HHS has paused procedural Medicaid terminations in 30 states reporting issues with their automatic renewal systems, and coverage for nearly 500,000 people improperly disenrolled through the error will be restored, the agency said Sept. 21.
On Aug. 30, CMS sent a letter to Medicaid directors in all 50 states, warning them automatic renewal systems in several states are calculating eligibility at the family income level, rather than the individual level. The glitch resulted in improper disenrollments, especially for children, because family members may have different eligibility requirements.
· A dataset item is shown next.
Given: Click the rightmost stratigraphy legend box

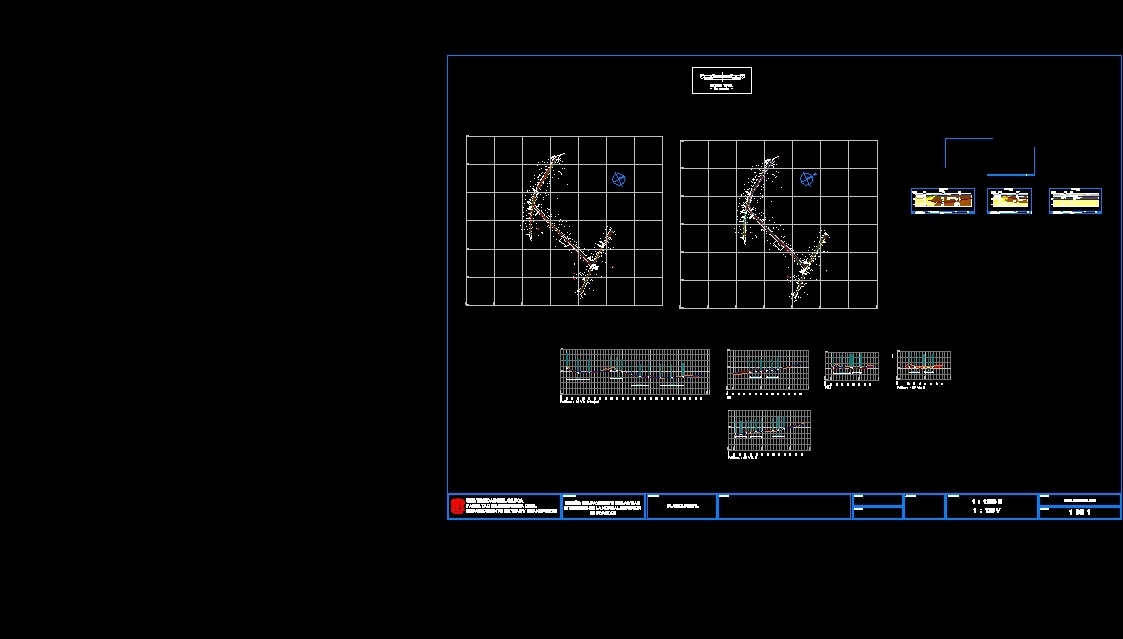Looking at the screenshot, I should 1074,200.
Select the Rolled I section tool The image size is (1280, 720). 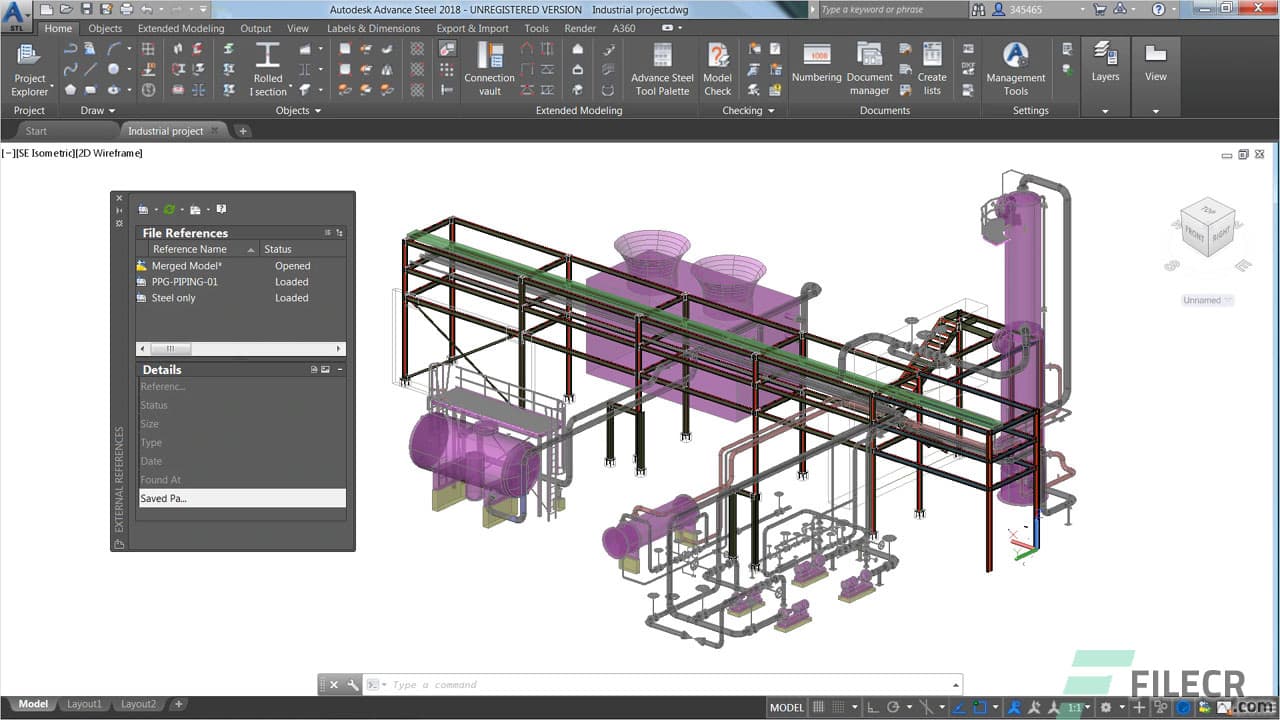[267, 70]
According to documents published by CMS, 30 states had reported issues with their automatic renewal systems. Two states, Nevada and Pennsylvania, each estimated over 100,000 people were affected by the error.
According to a Sept. 21 news release from CMS, all 30 states reporting improper disenrollments were required to pause procedural disenrollments for the affected beneficiaries, unless they could ensure all eligible people are not improperly disenrolled due to this issue.
"Thanks to swift action by HHS, nearly half a million individuals, including children, will have their coverage reinstated, and many more will be protected going forward. HHS is committed to making sure people have access to affordable, quality health insurance — whether that's through Medicare, Medicaid, the Marketplace or their employer," HHS Secretary Xavier Becerra said in the news release.
As of Sept. 20, at least 7.2 million people have been disenrolled from Medicaid through the unwinding of continuous enrollment requirements, according to KFF. Of those disenrolled, 73 percent were removed from Medicaid for procedural reasons, rather than being determined ineligible for the program.